__Directions for this task__.
Among the records below, find the lines with the word "screenshot" and copy them.

__Input data__.
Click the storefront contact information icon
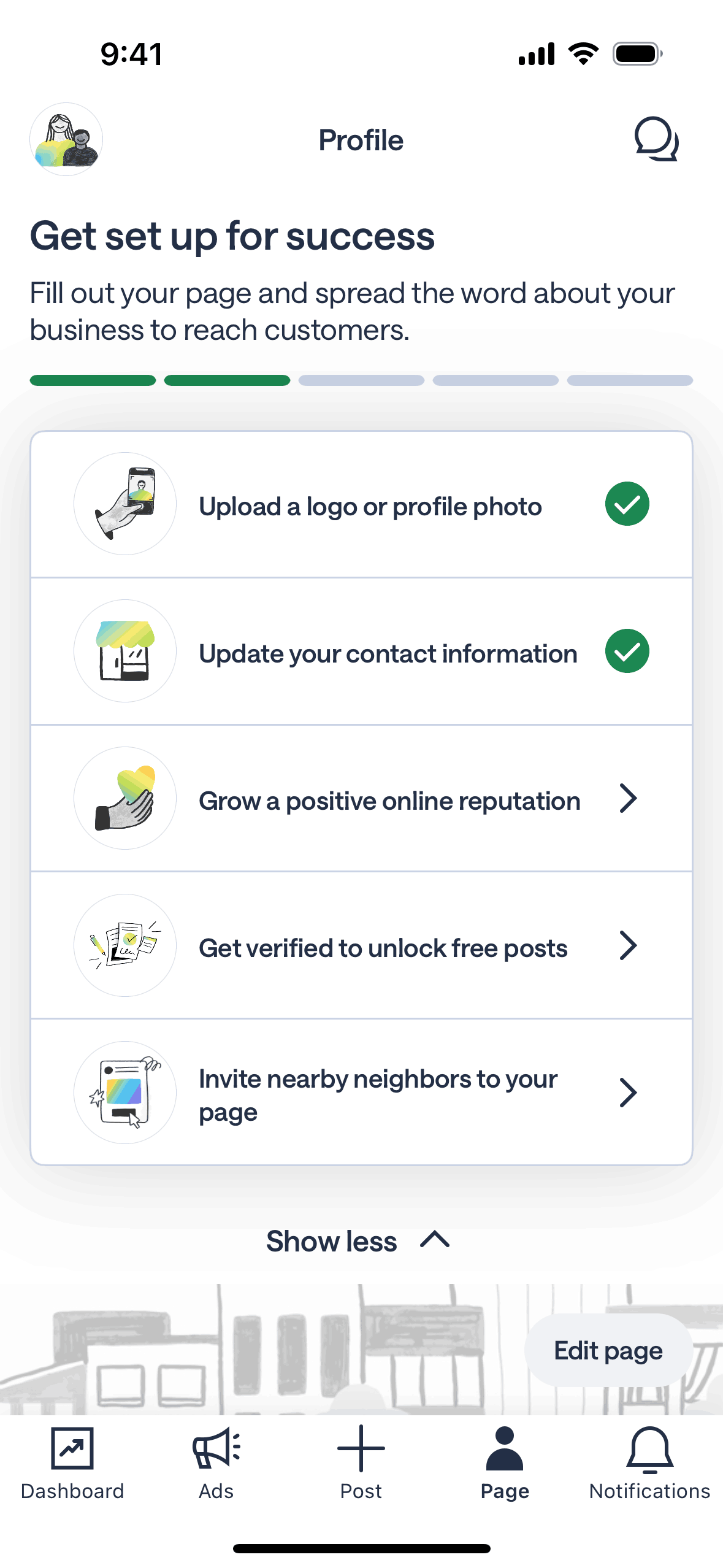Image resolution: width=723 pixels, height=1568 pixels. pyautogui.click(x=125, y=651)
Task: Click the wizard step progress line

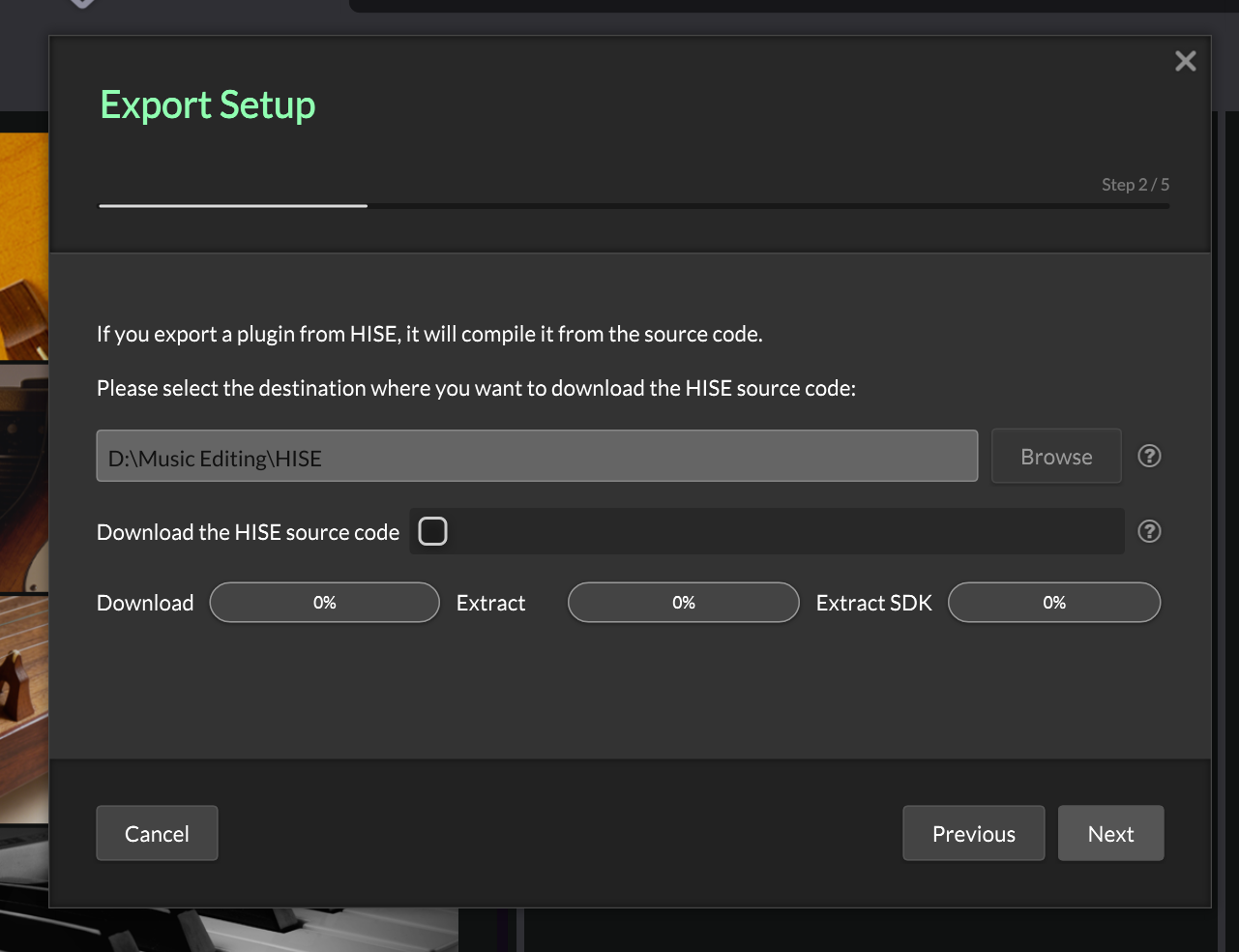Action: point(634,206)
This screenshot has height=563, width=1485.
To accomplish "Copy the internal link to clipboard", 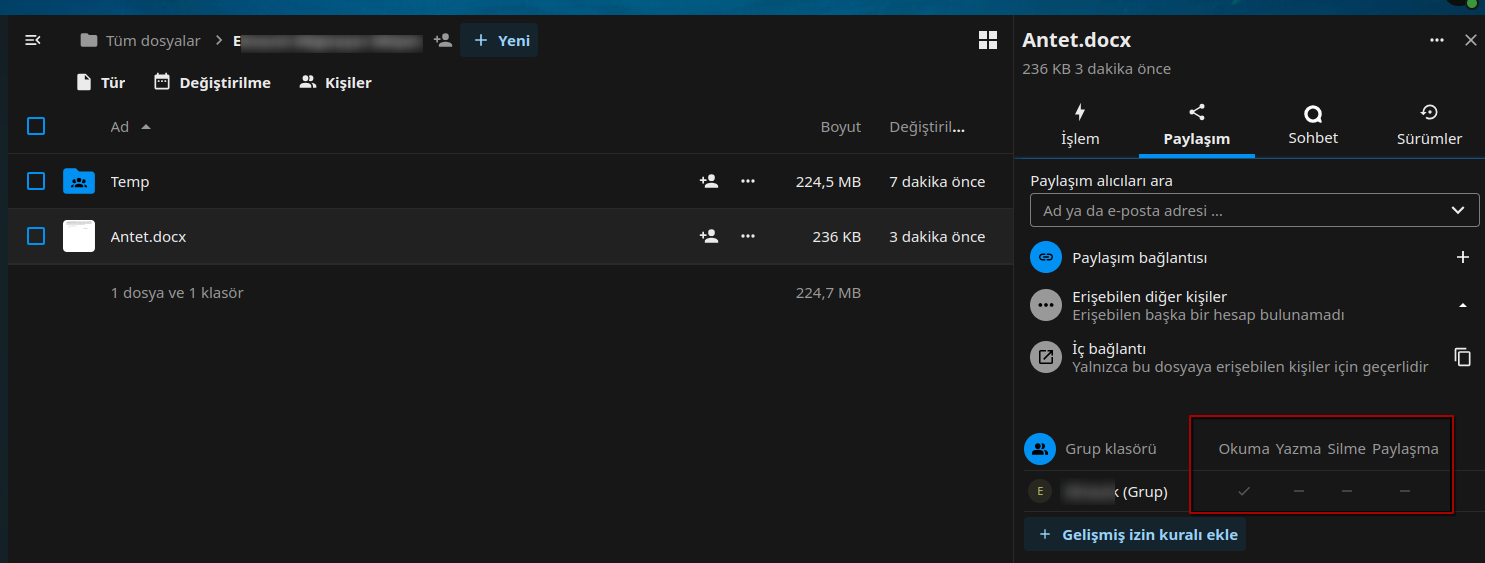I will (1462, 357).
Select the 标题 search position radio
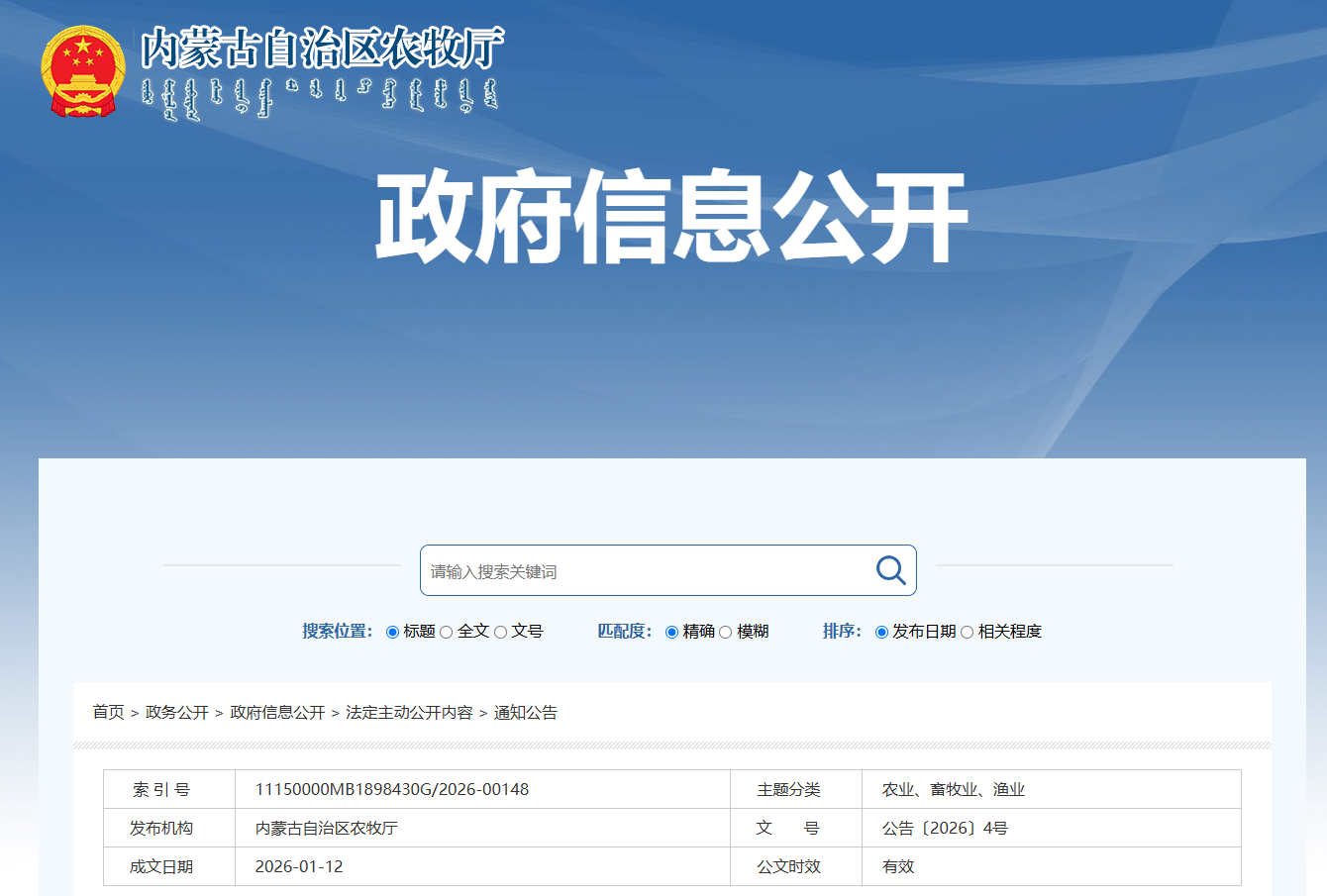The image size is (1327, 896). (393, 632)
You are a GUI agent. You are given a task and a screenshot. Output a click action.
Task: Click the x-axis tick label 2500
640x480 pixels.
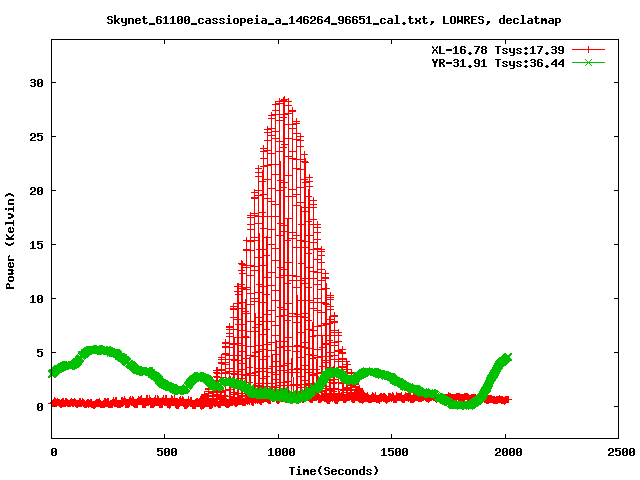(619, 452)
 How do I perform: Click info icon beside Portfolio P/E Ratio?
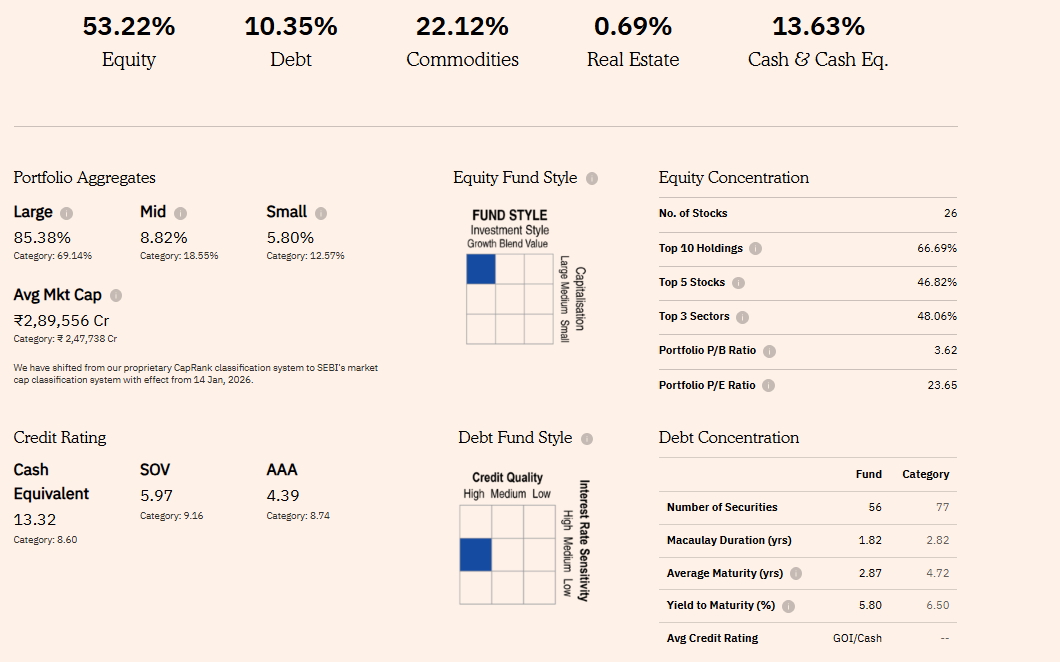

__Worked solution__.
This screenshot has height=563, width=1485.
You are a GUI agent. You are given a task and a screenshot. Output a click action.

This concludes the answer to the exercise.